2015年7月18日土曜日

新国立競技場はトヨタ方式で立て直せ

 注目されていた新国立競技場の建設問題は、7月17日に安倍首相が現行計画の白紙撤回を発表したことで新たなフェーズを迎えることになりました。当初は1300億円に抑えるとしていた建設費は、迷走のあげく2500億円にも膨らみ、しかもそれに至る経緯が非常に不透明。
 関係者のだれも責任を取らない姿勢に見えたこの状況は、国民の大きな批判を浴びることとなり、当初は計画案の見直しに消極的だった政府も、世論に押されて政治決断せざるを得ない事態に至ったのです。
 東京オリンピックを誘致した際に、ザハ・ハディッド氏なる建築家のデザインによるスタジアム整備が国際公約されており、それを白紙にすることで日本への信頼が失われるのではないかとか、今さら撤回しても違約金などで多額の費用がかかるとか、現実問題として今からやり直していてはオリンピックまでに建設が間に合わない、など多くの危惧が寄せられているのは確かにそうでしょうが、かと言って、以前わしもこのブログに書いた 「超」入門 失敗の本質 で指摘されているような、あまりにも日本人的な愚かな失敗を再び三たび繰り返すほうが、まさに国恥、国辱に値するものであることは国民のコンセンサスではないでしょうか。
 
 わしが思うのは、まさに日本型無責任意思決定の典型例とも言える、政府と、日本スポーツ振興センターとやらの独立行政法人(一種の外郭団体と言っていい)がもたれ合って物事を進めるのは、もしまたこれからもこのスキームが改められないとするのであれば、またまた同じような失敗を繰り返してしまうのではないかということです。

 なぜならこの両者にコスト意識も責任感もないことは何ら変わらないからです。
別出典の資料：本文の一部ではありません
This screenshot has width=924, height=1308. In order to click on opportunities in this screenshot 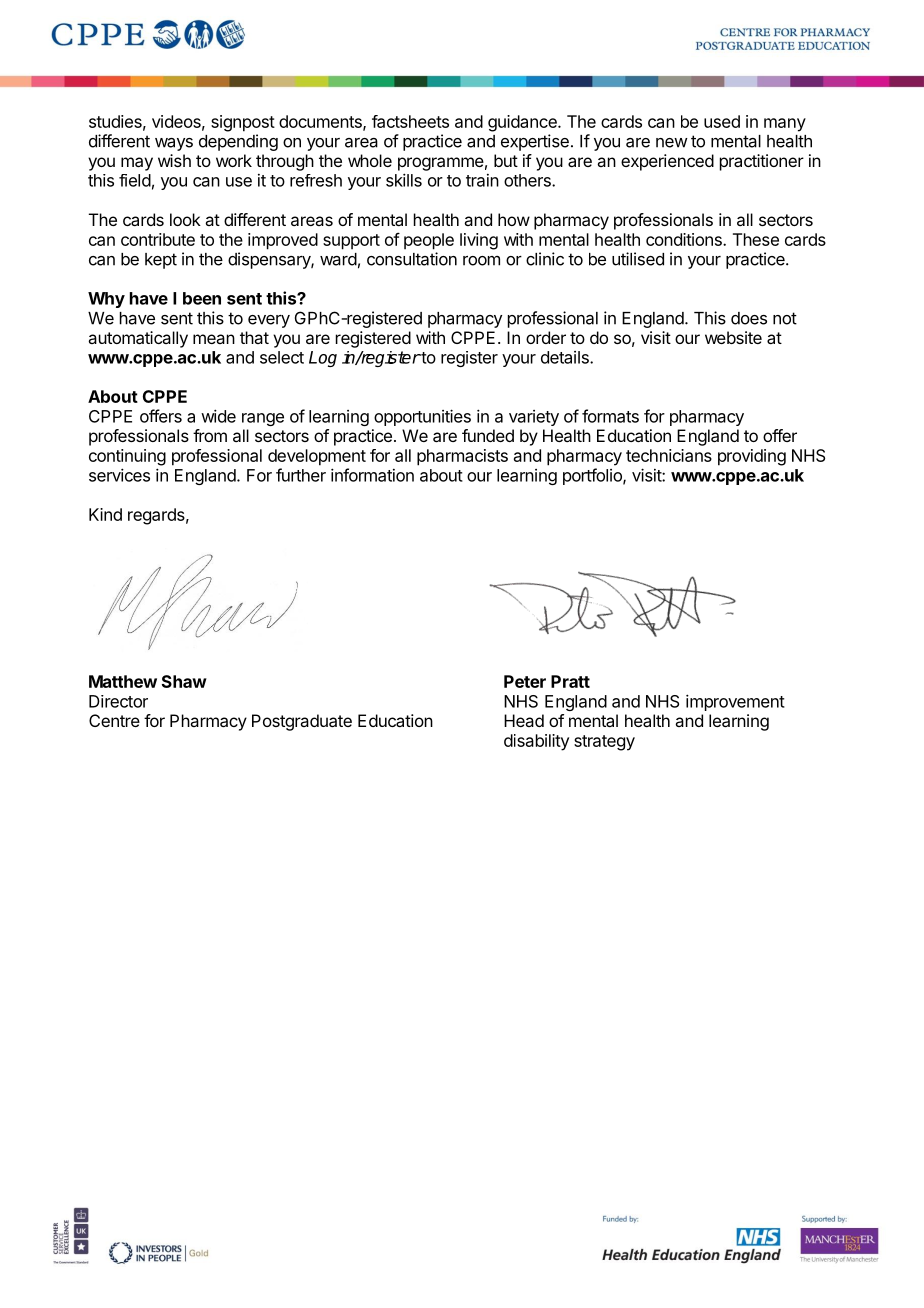, I will do `click(422, 417)`.
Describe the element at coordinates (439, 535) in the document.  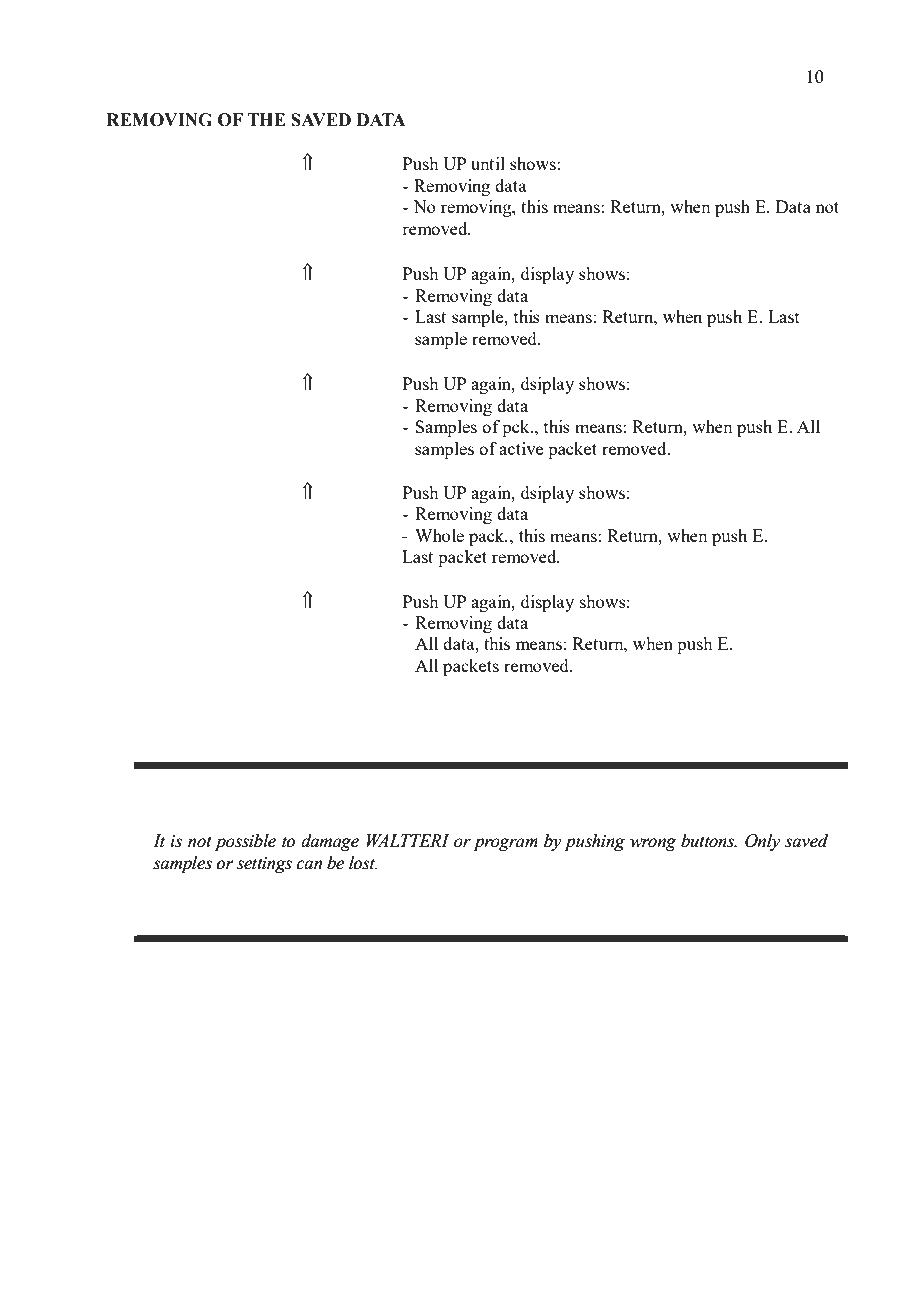
I see `Whole` at that location.
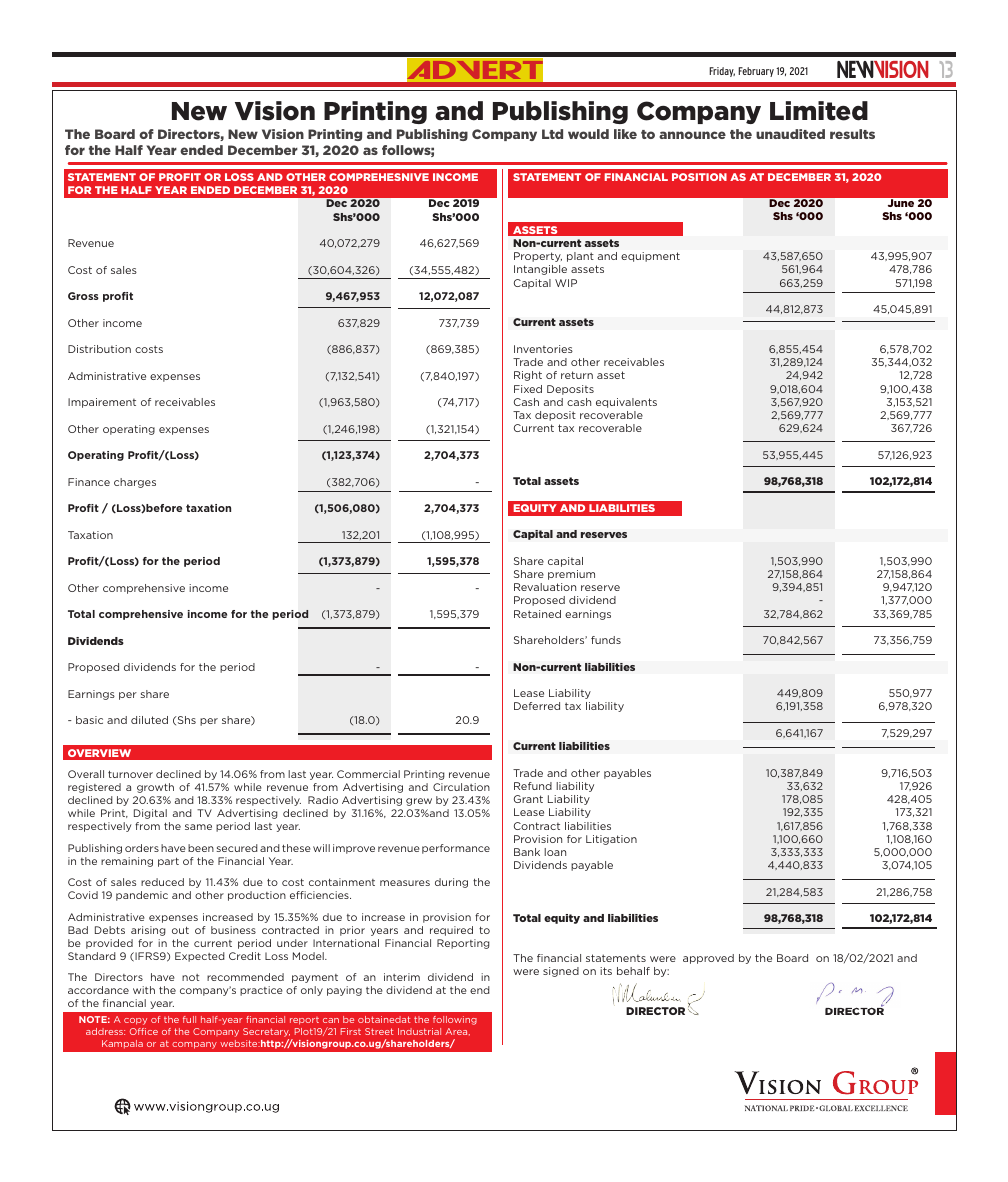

これを防ぐには、独立行政法人ではなく、民間企業が主体となり、コスト意識を持って設計、建設、運営に当たるしかありません。
 その非常に参考になる例が、みんな忘れてしまったかもしれないけど、平成17年に愛知県常滑沖に建設された中部国際空港(セントレア)です。
 中部国際空港の建設までの経緯は、東京には成田があり、大阪には関空ができた。だったら名古屋にも立派な空港が欲しい!という名古屋三男坊理論によるものです。関空と同様、海を埋め立てて作られることになり、建設費も膨大な額となることが予想されていました。
 関空は建設と運営のために第三セクター(関西国際空港株式会社)が作られましたが、ここは会社とは名ばかりで運輸省による天下り役員が跋扈し、社員も地元財界や行政からの寄せ集めの無責任体制となり、建設費は当初の予想を大幅に超える1兆5千億円にものぼったと言われました。
(もっとも、地盤が想定以上に軟弱だったとか、漁業補償が膨らんだとか、騒音対策のために必要以上に陸地から離して建設された、等の事情もあったようですが。)
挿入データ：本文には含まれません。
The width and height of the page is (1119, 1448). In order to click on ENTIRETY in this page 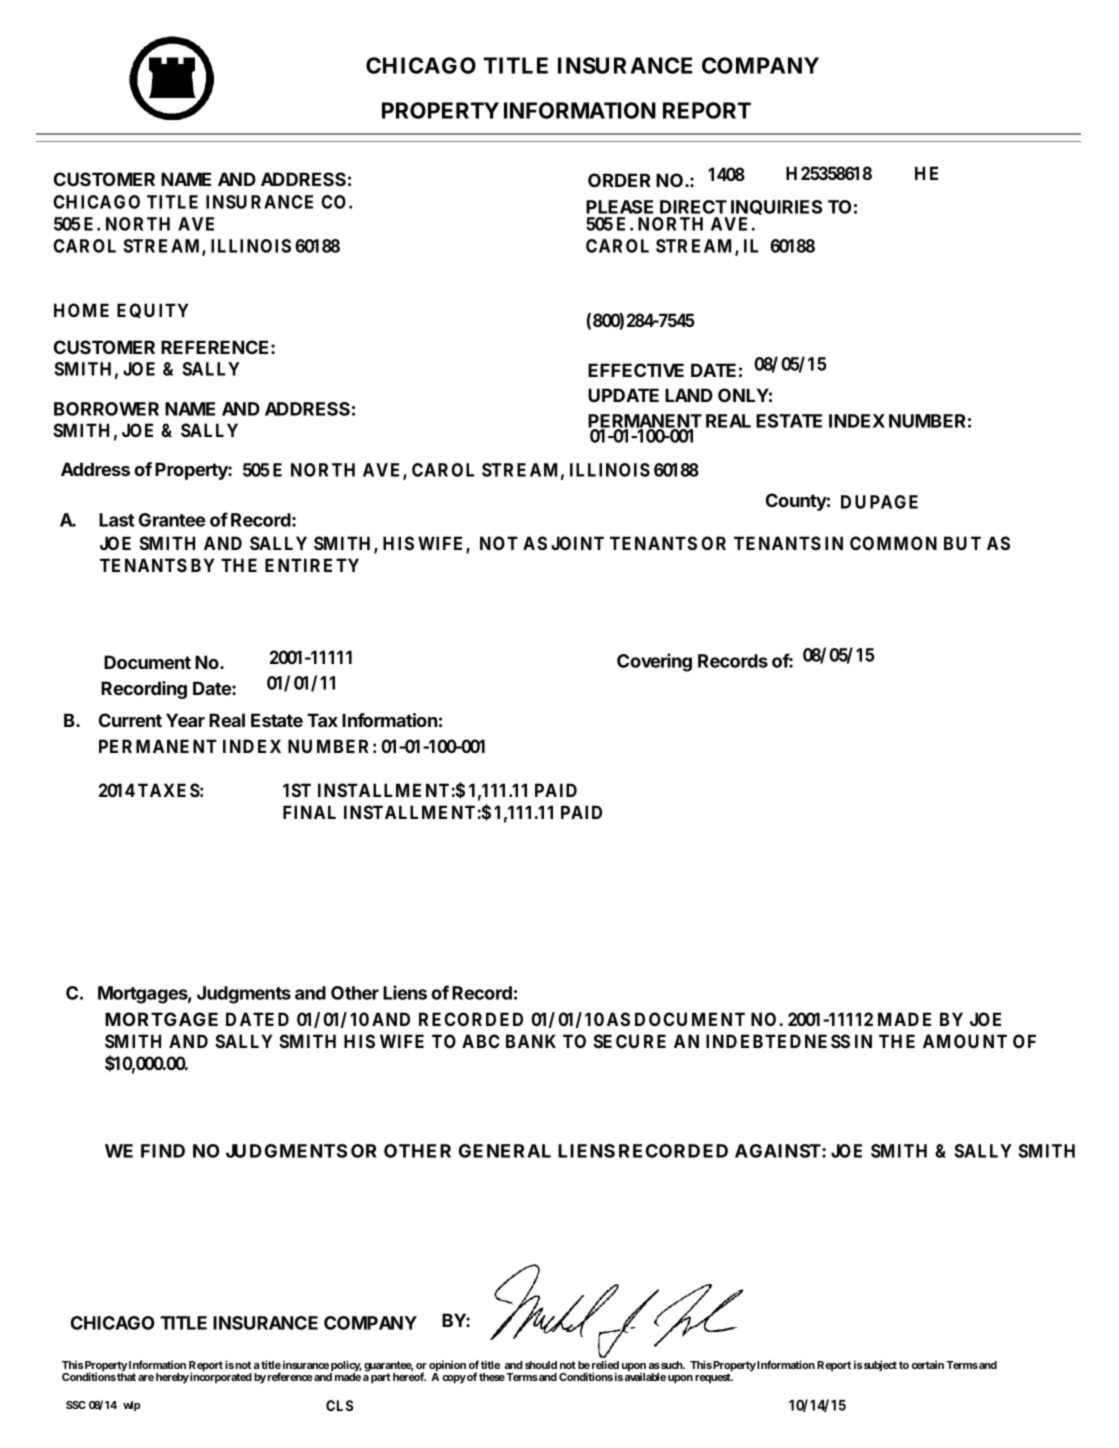, I will do `click(312, 565)`.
 中部国際空港はその数年後に工事に着手されましたが、当初から関空の轍は踏まないことが強く意識されていました。建設、運営を行う中部国際空港株式会社は官僚の天下りを極力少なくし、社長以下の幹部職員のほとんどがトヨタ自動車からの出向でした。
 建設費の上昇を抑えることと、運営経費を節減することが至上命題であったため、いわゆるトヨタ生産方式とよばれる厳しいコスト管理を徹底し、不要不急な施設は作らない方針を貫きました。
 その結果、当初計画の総事業費は7680億円であったところ、6434億円で完成したのです。何と16%も経費を節減したのでした。一度計画を立てたら事業は止まらない、一度予算額を決めたら全額使い切る、という行政や独立行政法人の発想とは真逆だったのです。
(このあたり、経済評論家の財部誠一さんのレポートにくわしく記載されています。リンクはこちら

 もちろん、良い話ばかりではありません。行ってみると感じますが、中部国際空港は関空や成田に比べると質素、機能優先で、華やかさがありません。アクセスも意外に不便です。
 しかし、こういった問題は枝葉の話で、民間の知恵をうまく使えば、充分な機能は保持しつつ、コストは削減するという夢のような話も可能になることがある、という良い事例ではないでしょうか。

 不思議なことですが、トヨタがちやほやされるのはあくまでも自動車メーカーとして、もっと言えば儲かっている会社としてであって、コスト削減とか作業効率向上のノウハウも大変優れているのに、それが日本国内ではまり評価されていないような ~というか、そもそも知られていないような~ 気がすることです。
 効率が悪く生産性が低い日本の商業や―サービス業、なかんずく行政のような分野には、もっと製造業の知恵やノウハウを取り入れていくべきです。その先駆として新国立競技場も「トヨタ方式」で仕切り直してはどうでしょうか?